O ponto de partida da narrativa é a homenagem prestada a Alice Liddell, então com 80 anos, pela universidade de Columbia/ NY, através do diploma de doutora honoris causa em Letras, como parte das comemorações do centenário do autor em 1932. A partir daí fantasia e realidade se misturam construindo uma profunda e fascinante aventura psicológica envolvendo Alice, sua família e o reencontro com outras duas antigas modelos ou amiguinhas mirins de Carroll, como a personificada pelo fragmento que segue:

“... Minha impressão daquele primeiro momento está obscurecida por outros momentos, mas acho que me comportei adequadamente- quero dizer, de acordo com os desejos e necessidades dele. E acho que ele me pôs no chão e voltei para a plataforma. Acho que foi isso. Talvez tenha mandado que eu me vestisse. Seja como for, sei que desapareceu no quarto ao lado, para apanhar outro pedaço de carvão. Ou outro pretexto qualquer. Certamente saiu para se masturbar.
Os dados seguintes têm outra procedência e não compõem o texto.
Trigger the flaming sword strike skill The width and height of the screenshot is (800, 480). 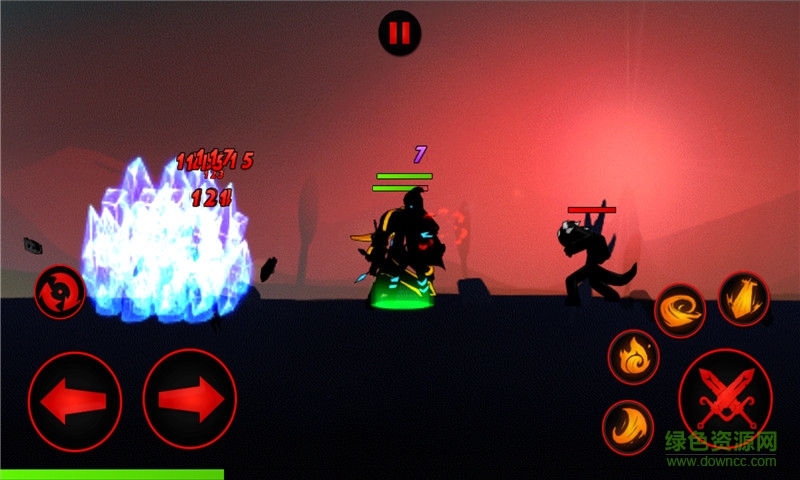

Imagino que fosse isso, baseando-me em experiências posteriores. Para a maioria das meninas que ele convencia a posar para fotografias ou desenhos, acho que era o máximo que fazia- mandar a garota tirar a roupa, beija-la e abraça-la sentando-a no colo, e depois desaparecer no outro quarto. Nada que pudesse provocar grandes distúrbios psicológicos. Algumas delas provavelmente nem percebiam o que estava acontecendo. Eu sabia porque era mais velha do que a maioria das amiguinhas dele e porque tinha tido uma vida diferente. Além disso, tinha consciência das possibilidades, porque minha própria mãe tinha raspado meus pêlos”.

(David R. Slavitt. Alice aos 80/tradução de Aulyde Soares Rodrigues. RJ: Rocco, 1986, p.142-143 )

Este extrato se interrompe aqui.